Team: Yueyi Che, Shane Grigsby, Jessica Scheick
The “Penapple” team looked at the more general problem that “xover” was working on– how can we find (and extract) coincident data, i.e., model-to-data or data-to-data. Doing this is a two-step process: find the files that intersect, and then find the data within those files that intersect. The team tackled two use cases for this, identifying granule matches between ICESat-2 and xopr radar data, and extracting InSAR velocity from around a modeled grounding line which was used to derive a grounding zone anomaly for all of Antarctica. For the figure above, the team brought a new ‘line’ data type to the mortie geohashing and Discrete Global Grid library (previously only points and polygons were supported). One open question that surfaced from this work was if we need a standardized ‘spatial coverage’ type analogous to the python DateTime object.

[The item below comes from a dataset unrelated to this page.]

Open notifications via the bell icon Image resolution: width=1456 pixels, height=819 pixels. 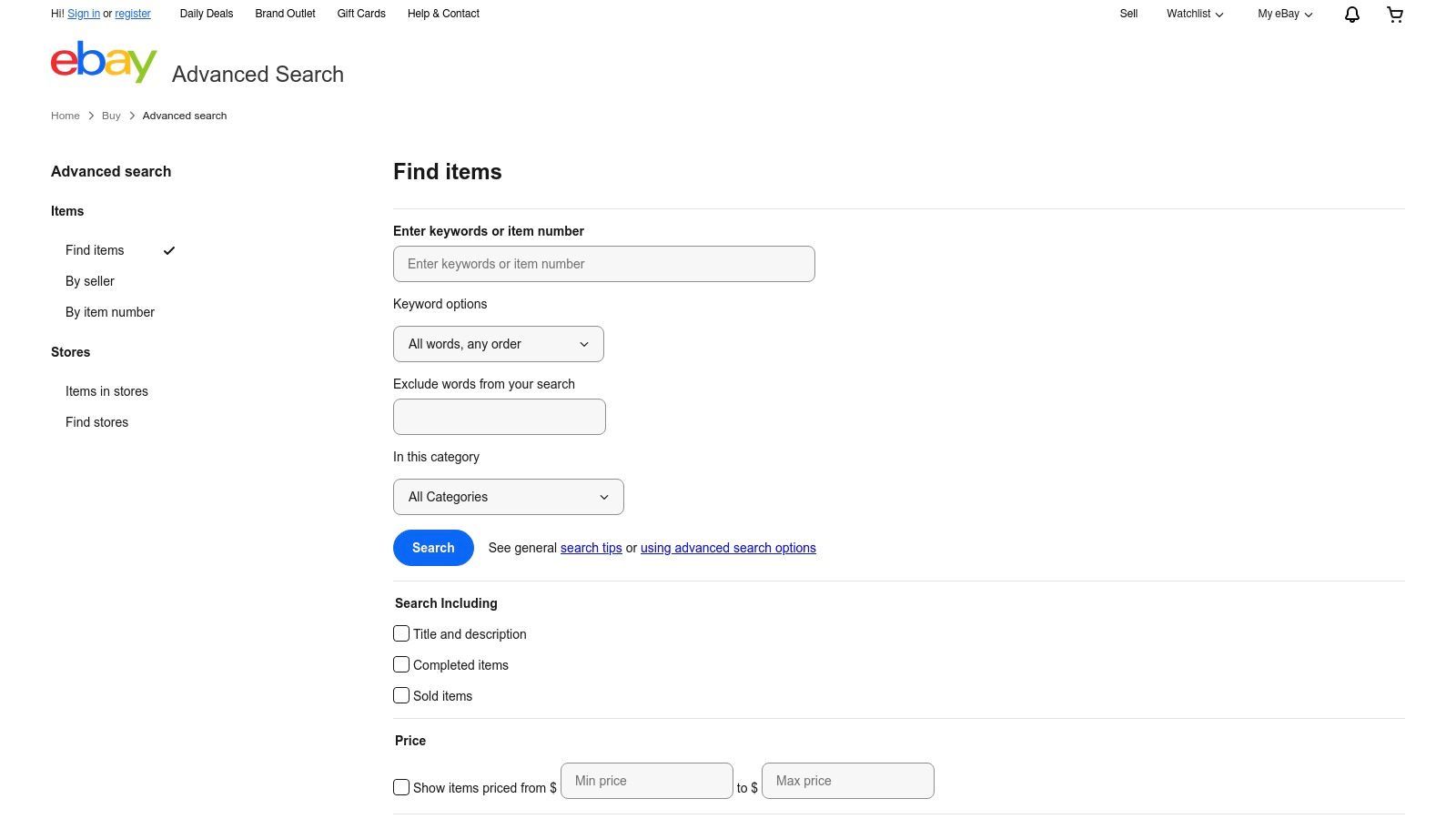point(1351,14)
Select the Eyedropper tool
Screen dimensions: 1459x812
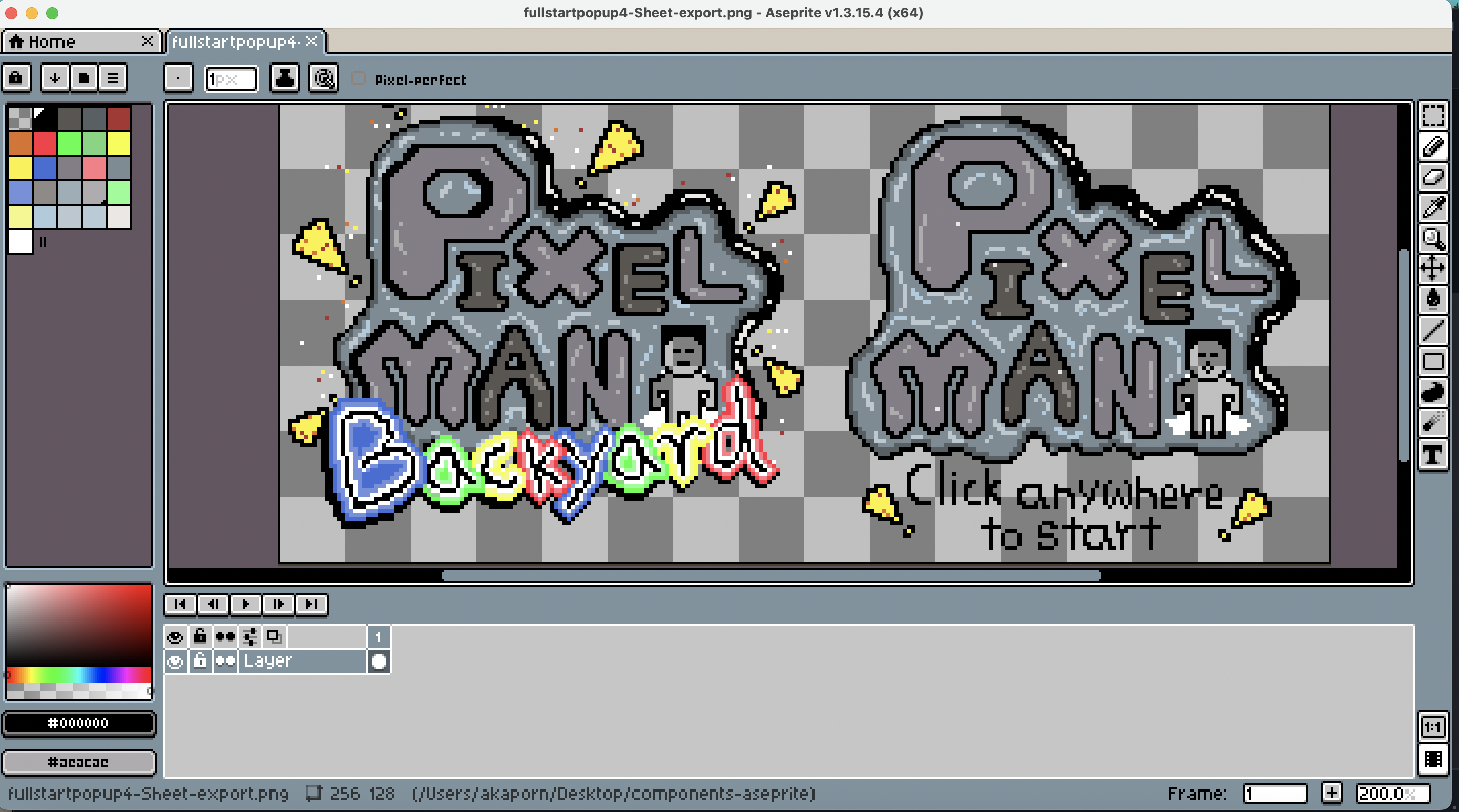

earthaccess v1.0 API Design

earthaccess is a Python package for finding and accessing NASA’s Earth science datasets. One team worked on API improvements to make it easier to link earthaccess into other tools.Team: Matt Fisher, Trey Stafford, Joe Kennedy, Julia Lober
earthaccess is a Python library that makes it simple to search and download NASA Earthdata. With a v1.0 release on the horizon, this team spent the hackdays workshopping an object-oriented API design. The central proposal — introduced in issue #1250 and prototyped in PR #1298 — is a Results class returned by search and query methods. The class would expose methods like results.to_gdf() (returning a GeoDataFrame), results.to_geoparquet(), and results.to_stac(), making it easy to move data into Arrow-native and STAC-compliant workflows. The team also discussed a Client class that would let users scope authentication and system selection (production vs. UAT) explicitly, improving testability and removing hidden global state.